Two-day meetings have become common for Supercars since the pandemic with five listed on the schedule for this year, including last weekend’s Winton SuperSprint.
Usually the meetings do run over three days, however the Friday is restricted to support category running before Supercars hit the track on Saturday.
The idea is that Supercars teams can save on accomodation and meals for their crew, while there is also a cost-saving for only having to broadcast two days, with the support running on Friday not televised.
At the recent Perth SuperSprint the Friday wasn’t even open to fans to save money on services required when the gates are open.
The flip side to the cost saving is a hectic schedule, particularly on the Saturday when there is two practice sessions, qualifying and a race.
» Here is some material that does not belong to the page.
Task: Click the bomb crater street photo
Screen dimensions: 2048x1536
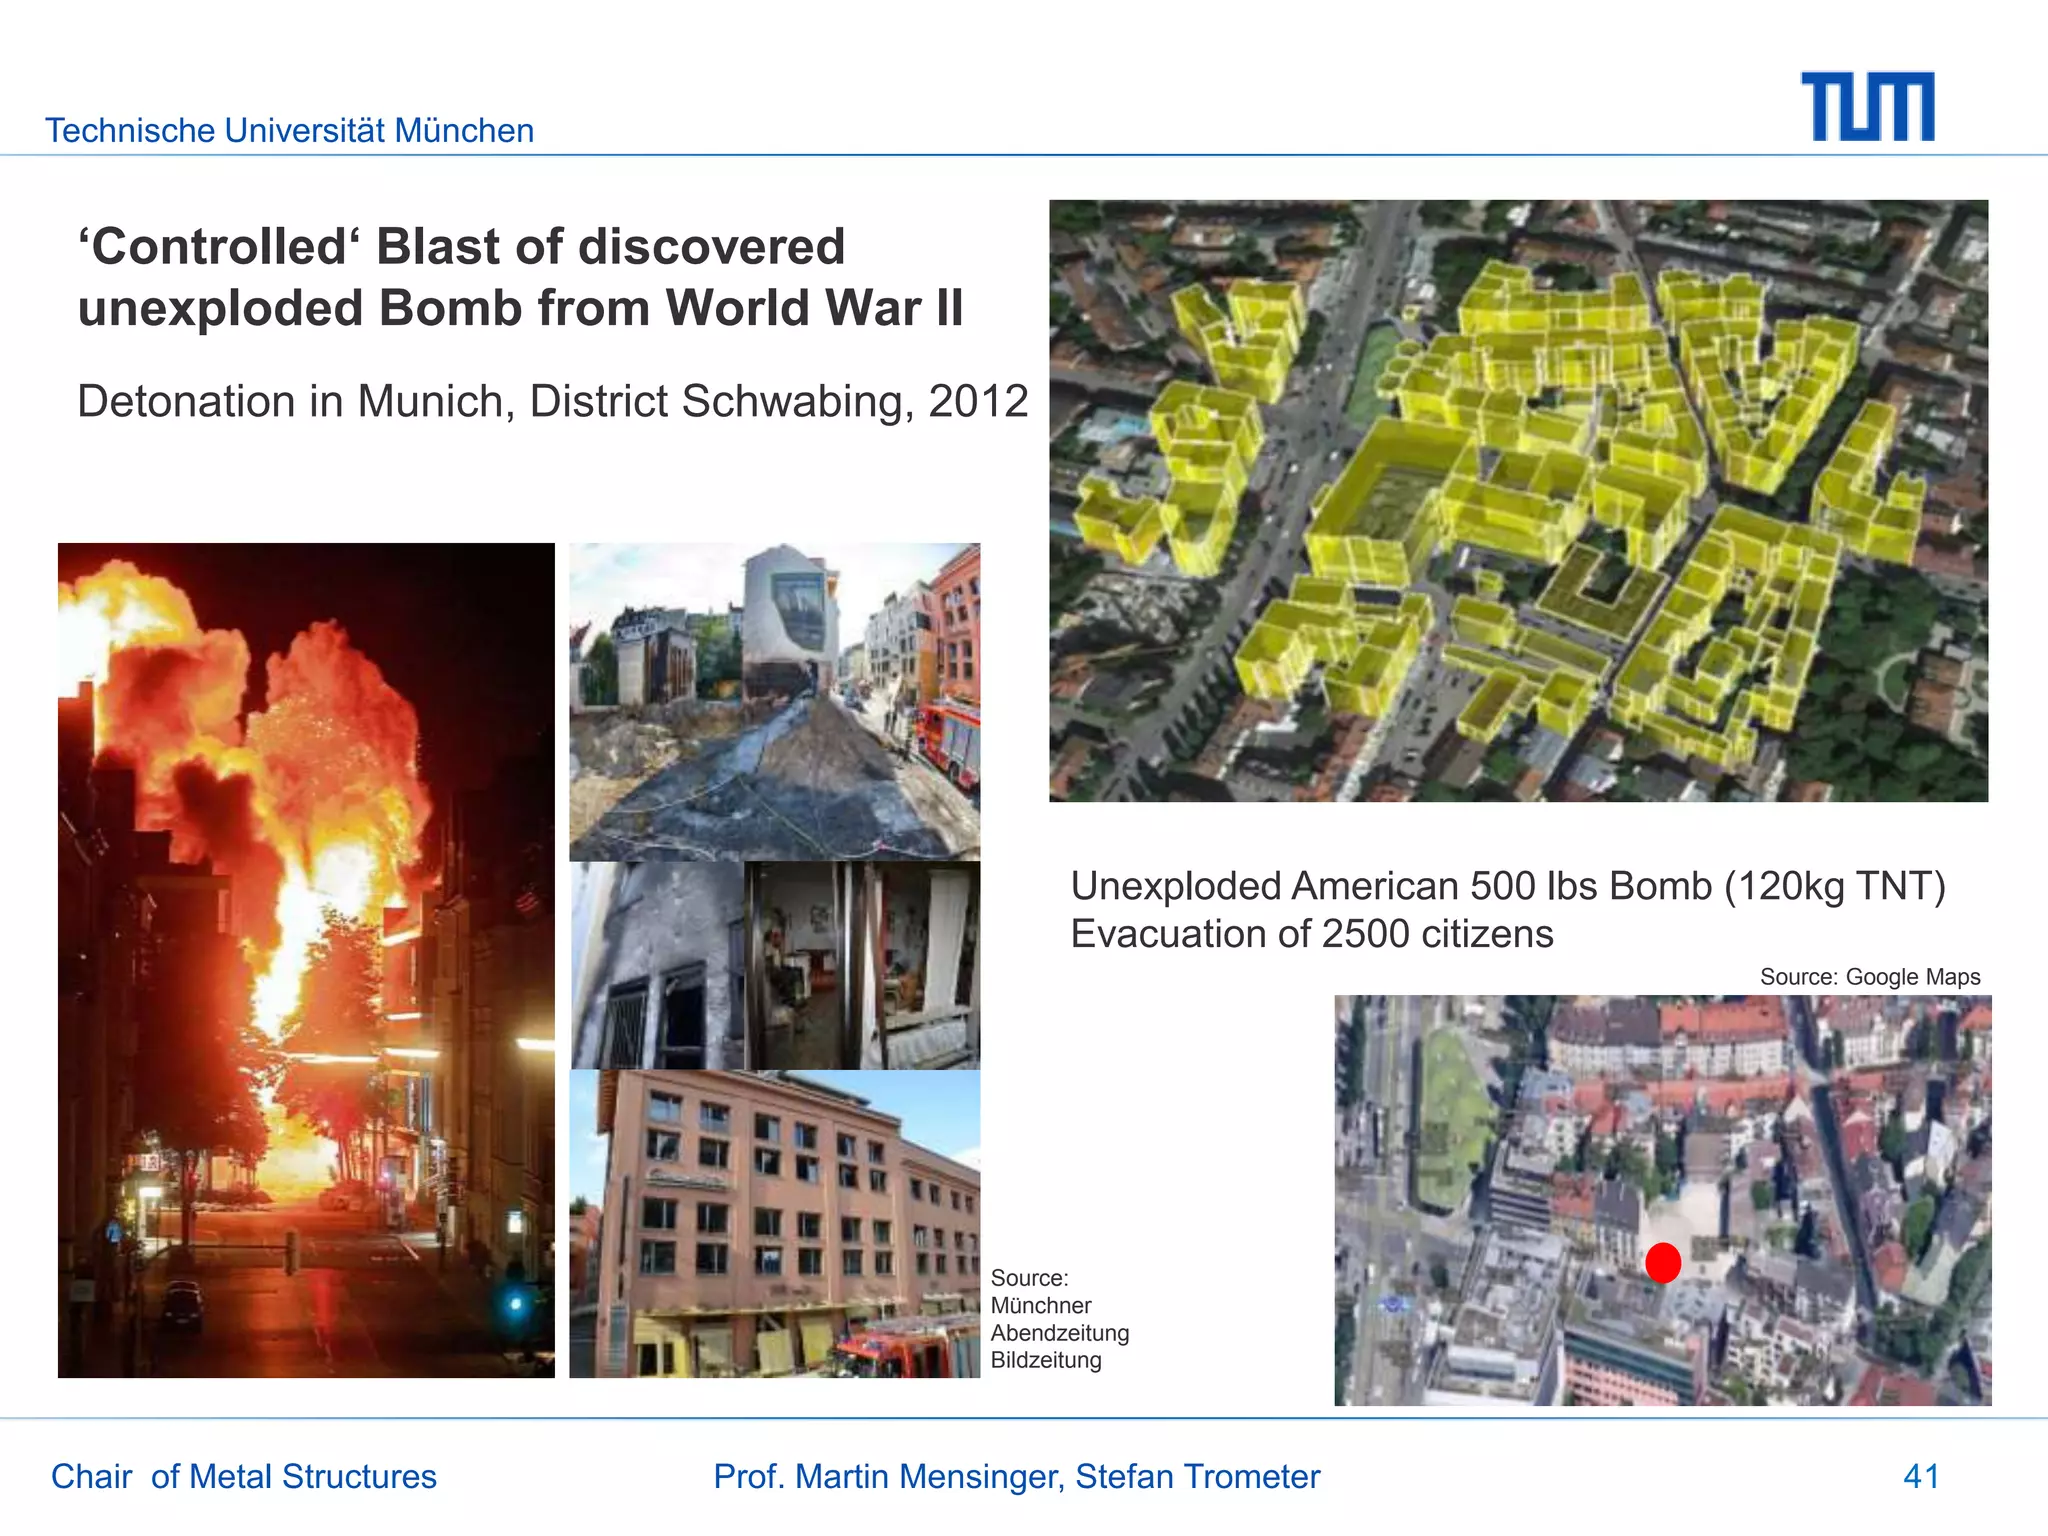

As well as the pressure that puts on crews, the crammed schedule makes it difficult for teams to have drivers involved in fan activations like signing sessions.
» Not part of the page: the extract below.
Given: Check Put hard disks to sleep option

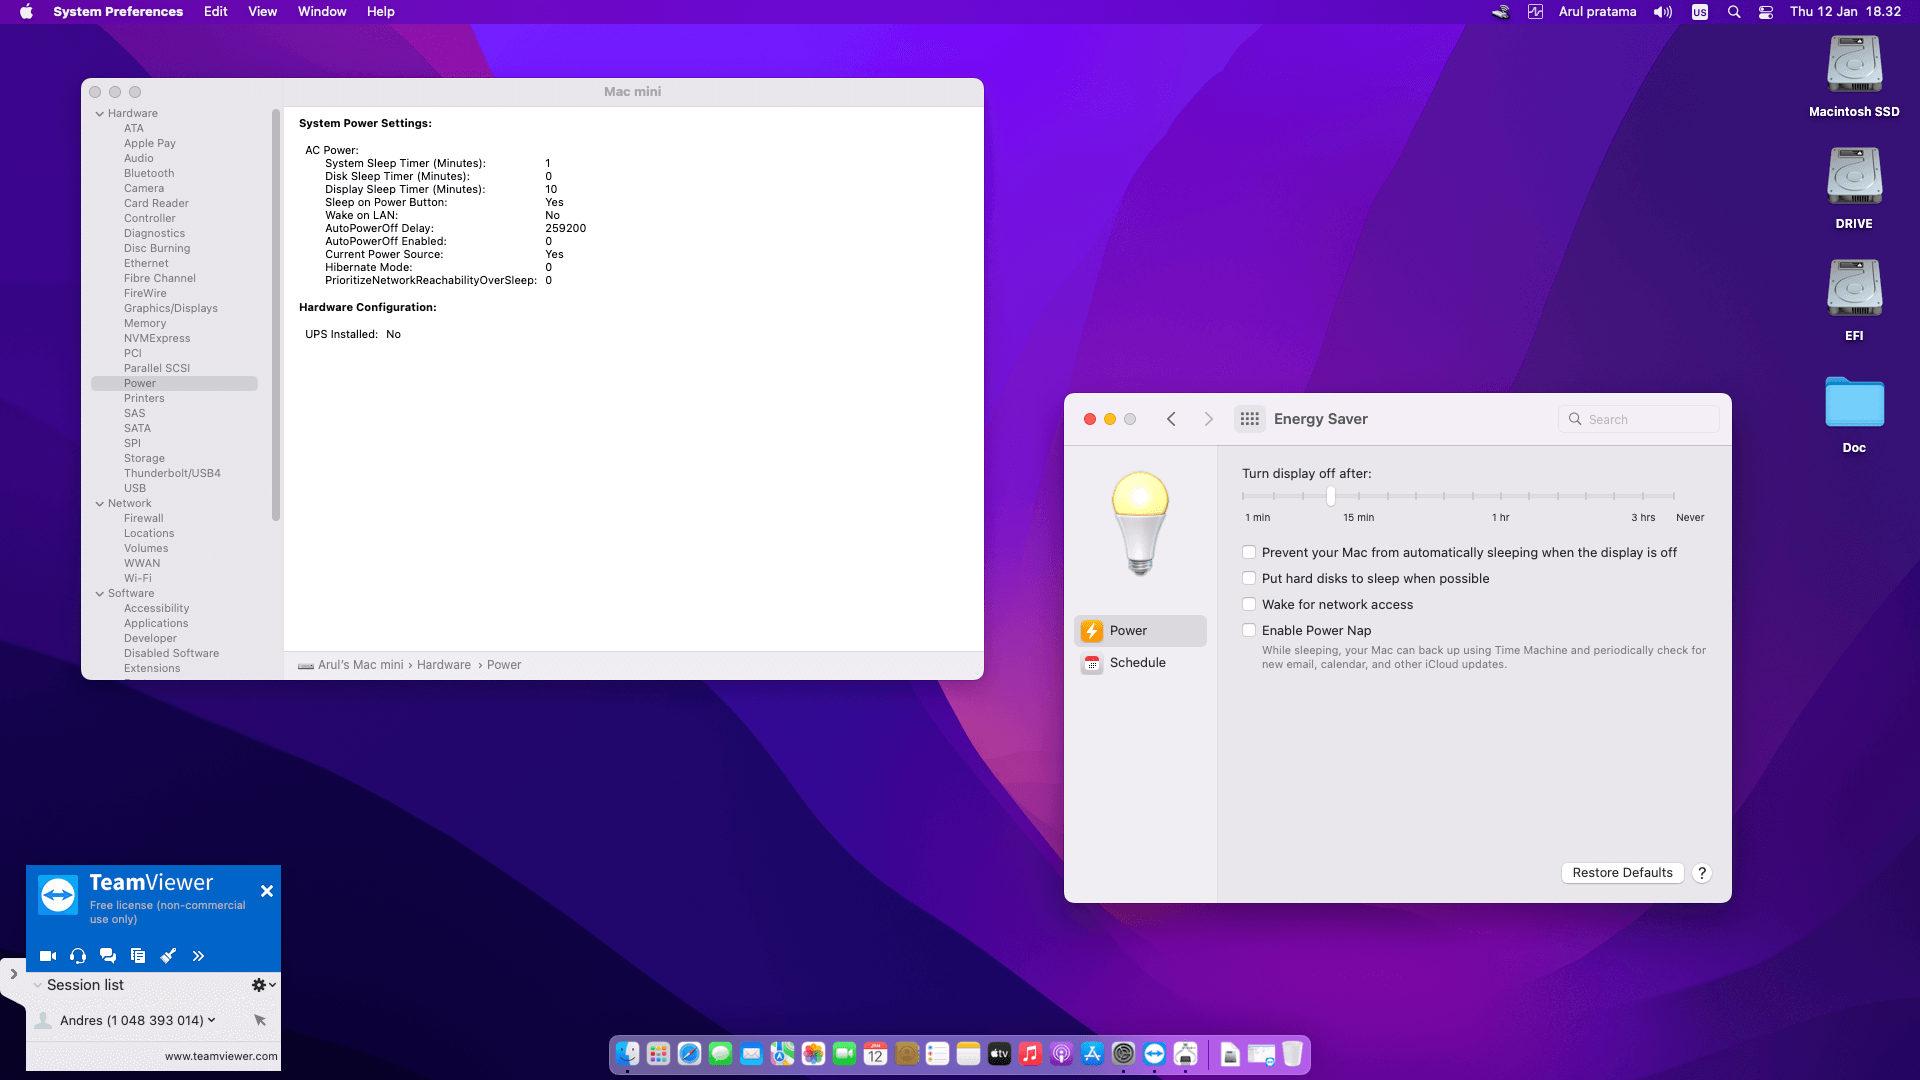Looking at the screenshot, I should [1249, 578].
According to Walkinshaw Andretti United team principal Bruce Stewart, the trade-off isn’t worth the cost saving.
“One of the beauties of our sport, which we can never lose sight of, is the connection and engagement with the fans,” he told Motorsport.com.
“In the COVID period the two-day events served a purpose, but I would be a big fan of trying to expand our engagement and reach over a long period for the fans and for the partners.
“I’m an unashamed fan of three day race meetings and enabling a better experience for anyone who takes the time to come to the track.”
Blanchard Racing Team owner Tim Blanchard argued that personnel are generally on site from Thursday onwards anyway.
“There’s pluses and minuses for everything, but for us three-day meetings are better,” he said.
“You can activate your sponsorship base better and involve the fans in what you’re doing a lot more. With a two-day meeting you’re just flat out racing, not doing anything else.
“It does add a little bit of cost for the teams, but a lot of teams are bringing up crew on the Thursday anyway.”
That same view is shared by Team 18 team manager Bruin Beasley, who says places like Benalla, near Winton, often have a three-night minimum booking on Supercars weekends.
“As soon as you make a booking for accomodation on a Supercars date, you have to book three days anyway,” he said. “The only real difference is a night’s meals. The rest of it is marginal.
“I think three days is much better, it takes the stress off everybody.”
Tickford Racing CEO Tim Edwards, meanwhile, argues that there are two sides to the story.
While he admits the two-day schedule puts pressure on crews, he’s of the opinion that the track time is what fans want.
“If I was sitting in the grandstand today, I came here to watch Supercars racing and I saw a lot of it,” he sad of Winton.
“Is it hard on the teams? Absolutely. I get where people are maybe not as comfortable with it.
“My gut feel, we’ll end up with a small number of them. I think they suit a weekend like [Winton]. Invariably on a Friday you hardly get anyone here anyway. So the value for money for the people who come on Saturday and Sunday, you see a lot more Supercars than you would if we practiced on the Friday.
“It’s bloody hard on the teams. [On Saturday] James’ car didn’t roll out of the truck on the money and we were in the back foot. You’re frantically trying to figure out how much fuel to put in the car, let alone looking at squiggly lines to try and make the car faster. On a three-day meeting it’s all very relaxed. The engineers sit in the truck for hours at night delving through everything.
“I think there are two schools of thought. But for the public that were here, they got more bang for their buck.”
The next two-day meeting on the schedule is The Bend SuperSprint on July 30-31.